Kadang Jabatan menjadi suatu tolak ukur yang penting buat kita ketika kita menjalani suatu Organisasi. Ketika kita punya nama atau jabatan yang penting didalam Organisasi itu, kadang kita memiliki keuntungan yang lebih daripada hanya sebagai anggota biasa. Namun, apakah kita bisa mempertanggungjawabkan Jabatan itu? Apakah kita bisa menjadi panutan buat anggota kita? Atau bahkan kita hanya mengincar jabatan tersebut untuk menambah CV, atau supaya kita kelihatan penting.

Arti kata pengabdian itu sendiri adalah, mengabdi tanpa pamrih dan balas jasa. Seorang hamba baru bisa dikatakan mengabdi jika ia berbuat sesuatu bagi Tuannya tanpa mengharapkan balas jasa. Matius 25:14-30 menggambarkan dengan jelas arti pengabdian. Hamba yang menjalankan modal tuannya disebut sebagai hamba yang baik dan setia. Tetapi hamba yang tidak mau mengabdi, dipecat dari jabatannya.

Seorang pemimpin dibentuk dari komitmen pada pengabdian pribadi untuk kepentingan orang banyak dan menjadikan dirinya sebagai waktu dan ruang untuk berkembang buat keberhasilan total dari semua orang. Sebagai pemimpin yang bijaksana, pastilah harus mampu menjadi pusat gerak yang memungkinkan semua misi kepemimpinannya bergerak kearah tujuan yang tepat dan benar. Seorang pemimpin harus mampu mengendalikan nafsu dan ego pribadinya. Seorang pemimpin harus bisa menjunjung tinggi nilai etika dan nilai positif dari dalam dirinya. Seorang pemimpin seharusnya tidak bimbang dan ragu untuk menjalankan tugas dan tanggung jawab semasa dia memimpin.

Bahkan ada beberapa dari kita yang menjadikan pengabdian dari masa kepemimpinan kita menjadi pencaharian hidup. Pola pikir itu berlaku umum di kalangan para pejabat yang menjadikan negara sebagai tempat bekerja, mencari rejeki dan mengambil keuntungan. Bekerja di instansi pemerintahan dimaknai oleh pejabat publik sebagai usaha strategis untuk meningkatkan taraf hidupnya. Tidak heran jika seorang pejabat memiliki tingkatan taraf hidup yang drastis daripada rakyat yang lebih sering dituntut untuk memenuhi kewajibannya daripada dipenuhi haknya..

 Ketika aku didukung seorang sahabat untuk menjadi seorang pemimpin didalam suatu organisasi didalam suatu pemilihan, aku bertanya pada diri sendiri, apakah aku sanggup menjadi seorang pemimpin yang sebisanya menjadi seorang pemimpin yang bijaksana?
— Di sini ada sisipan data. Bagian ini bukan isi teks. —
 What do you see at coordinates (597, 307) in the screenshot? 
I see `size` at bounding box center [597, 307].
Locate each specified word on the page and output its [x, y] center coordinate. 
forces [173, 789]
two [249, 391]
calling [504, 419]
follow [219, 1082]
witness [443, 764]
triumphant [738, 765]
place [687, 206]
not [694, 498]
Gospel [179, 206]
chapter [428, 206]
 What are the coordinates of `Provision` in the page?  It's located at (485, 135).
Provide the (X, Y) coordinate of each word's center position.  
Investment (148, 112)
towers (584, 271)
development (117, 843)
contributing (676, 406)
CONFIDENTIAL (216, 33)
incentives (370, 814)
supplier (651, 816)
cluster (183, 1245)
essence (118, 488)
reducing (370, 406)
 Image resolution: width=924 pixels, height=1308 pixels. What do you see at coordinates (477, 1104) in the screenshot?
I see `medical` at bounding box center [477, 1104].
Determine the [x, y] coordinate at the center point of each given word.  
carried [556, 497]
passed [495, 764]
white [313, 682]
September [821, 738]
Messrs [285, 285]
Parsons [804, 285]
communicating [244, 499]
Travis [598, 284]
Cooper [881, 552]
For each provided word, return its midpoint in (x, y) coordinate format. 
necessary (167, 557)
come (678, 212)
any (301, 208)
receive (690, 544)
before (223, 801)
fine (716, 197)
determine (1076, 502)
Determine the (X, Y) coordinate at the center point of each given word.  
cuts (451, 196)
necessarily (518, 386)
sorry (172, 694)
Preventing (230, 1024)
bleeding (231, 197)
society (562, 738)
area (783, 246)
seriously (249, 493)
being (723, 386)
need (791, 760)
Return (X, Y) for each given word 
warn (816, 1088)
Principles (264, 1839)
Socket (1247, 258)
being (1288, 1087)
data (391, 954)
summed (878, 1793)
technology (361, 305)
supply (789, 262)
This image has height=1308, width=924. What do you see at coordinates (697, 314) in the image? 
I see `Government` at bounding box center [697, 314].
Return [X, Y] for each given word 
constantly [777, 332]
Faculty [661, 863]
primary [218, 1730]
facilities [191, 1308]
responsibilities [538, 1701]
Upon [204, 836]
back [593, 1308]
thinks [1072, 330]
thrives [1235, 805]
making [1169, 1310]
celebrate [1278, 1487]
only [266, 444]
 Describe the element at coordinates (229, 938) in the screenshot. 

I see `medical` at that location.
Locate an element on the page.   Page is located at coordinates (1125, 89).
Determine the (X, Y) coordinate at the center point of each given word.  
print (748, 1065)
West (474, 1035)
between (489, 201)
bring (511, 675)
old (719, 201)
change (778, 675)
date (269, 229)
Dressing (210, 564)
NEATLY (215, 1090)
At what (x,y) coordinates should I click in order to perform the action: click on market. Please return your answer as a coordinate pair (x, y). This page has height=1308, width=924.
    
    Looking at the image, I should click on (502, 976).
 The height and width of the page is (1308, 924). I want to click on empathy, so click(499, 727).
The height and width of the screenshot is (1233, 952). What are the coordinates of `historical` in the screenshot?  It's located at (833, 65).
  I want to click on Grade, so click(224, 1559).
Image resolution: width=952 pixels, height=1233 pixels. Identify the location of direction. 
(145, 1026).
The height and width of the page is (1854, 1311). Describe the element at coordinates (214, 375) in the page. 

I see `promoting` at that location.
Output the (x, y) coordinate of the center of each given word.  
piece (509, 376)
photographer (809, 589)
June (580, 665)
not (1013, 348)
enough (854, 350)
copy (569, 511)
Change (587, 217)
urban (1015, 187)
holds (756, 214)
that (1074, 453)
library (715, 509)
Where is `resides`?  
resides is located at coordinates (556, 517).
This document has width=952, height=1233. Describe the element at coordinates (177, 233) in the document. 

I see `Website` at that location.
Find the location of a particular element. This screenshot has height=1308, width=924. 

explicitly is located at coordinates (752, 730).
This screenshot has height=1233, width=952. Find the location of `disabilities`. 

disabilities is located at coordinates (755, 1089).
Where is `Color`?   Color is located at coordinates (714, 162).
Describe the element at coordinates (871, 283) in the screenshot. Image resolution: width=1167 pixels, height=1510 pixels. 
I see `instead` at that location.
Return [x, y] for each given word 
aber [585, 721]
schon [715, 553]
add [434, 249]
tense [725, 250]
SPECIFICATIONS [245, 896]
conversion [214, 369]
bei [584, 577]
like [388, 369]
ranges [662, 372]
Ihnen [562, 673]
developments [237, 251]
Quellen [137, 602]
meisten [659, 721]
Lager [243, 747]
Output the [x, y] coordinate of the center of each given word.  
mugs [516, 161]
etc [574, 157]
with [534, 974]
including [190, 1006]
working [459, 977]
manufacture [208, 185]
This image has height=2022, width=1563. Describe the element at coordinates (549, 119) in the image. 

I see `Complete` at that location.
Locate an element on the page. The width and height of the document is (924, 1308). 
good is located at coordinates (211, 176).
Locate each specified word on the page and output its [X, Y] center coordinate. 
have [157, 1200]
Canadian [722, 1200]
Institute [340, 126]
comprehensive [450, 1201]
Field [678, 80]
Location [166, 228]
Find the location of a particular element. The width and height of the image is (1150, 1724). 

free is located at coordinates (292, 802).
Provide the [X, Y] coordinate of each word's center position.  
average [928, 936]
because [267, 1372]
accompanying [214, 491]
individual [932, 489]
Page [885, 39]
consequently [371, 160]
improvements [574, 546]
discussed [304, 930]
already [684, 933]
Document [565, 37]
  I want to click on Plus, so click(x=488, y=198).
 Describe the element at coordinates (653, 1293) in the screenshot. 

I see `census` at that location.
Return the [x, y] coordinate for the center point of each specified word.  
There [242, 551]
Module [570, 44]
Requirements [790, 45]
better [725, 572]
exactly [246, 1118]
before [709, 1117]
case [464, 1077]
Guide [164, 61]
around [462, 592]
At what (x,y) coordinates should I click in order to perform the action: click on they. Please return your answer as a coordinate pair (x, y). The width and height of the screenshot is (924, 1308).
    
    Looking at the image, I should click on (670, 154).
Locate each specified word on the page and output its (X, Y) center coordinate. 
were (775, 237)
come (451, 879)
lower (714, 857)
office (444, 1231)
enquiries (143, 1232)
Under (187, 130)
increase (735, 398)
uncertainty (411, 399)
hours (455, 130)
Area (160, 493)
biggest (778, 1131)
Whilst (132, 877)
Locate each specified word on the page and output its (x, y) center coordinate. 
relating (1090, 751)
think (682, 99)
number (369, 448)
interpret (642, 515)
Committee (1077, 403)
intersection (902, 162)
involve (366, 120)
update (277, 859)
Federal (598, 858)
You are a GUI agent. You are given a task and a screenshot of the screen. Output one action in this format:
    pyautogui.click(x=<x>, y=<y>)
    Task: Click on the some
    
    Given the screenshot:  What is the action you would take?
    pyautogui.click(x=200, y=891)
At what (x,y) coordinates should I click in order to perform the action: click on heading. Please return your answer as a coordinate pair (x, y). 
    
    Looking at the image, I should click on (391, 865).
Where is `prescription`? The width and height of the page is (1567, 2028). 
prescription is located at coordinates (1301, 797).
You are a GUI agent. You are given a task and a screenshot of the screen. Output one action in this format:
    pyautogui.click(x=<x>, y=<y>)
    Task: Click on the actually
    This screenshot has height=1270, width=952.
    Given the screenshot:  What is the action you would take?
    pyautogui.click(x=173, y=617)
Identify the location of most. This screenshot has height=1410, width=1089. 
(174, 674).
Namun sepertinya walaupun aku punya pertanyaan seperti itu, aku mendapat jawaban sendiri. Kau jangan memimpin dulu, mungkin bisa kau jadikan kemauanmu itu menjadi sebuah pengabdian. Pengabdian bukan hanya dimiliki oleh seorang pemimpin. Hanya saja, pengabdianku juga bukan diwadah itu. Aku di tempah untuk mengabdi di ruang lingkup yang lebih luas. Hadapi dulu era global dan kemudian kau akan menerapkan di area lokal. Mungkin itu yang dituntut dariku pada saat itu. Hingga akhirnya aku mengabdi tanpa mempunyai jabatan, dan aku seperti mempunyai kekuasaan yang tak terlihat.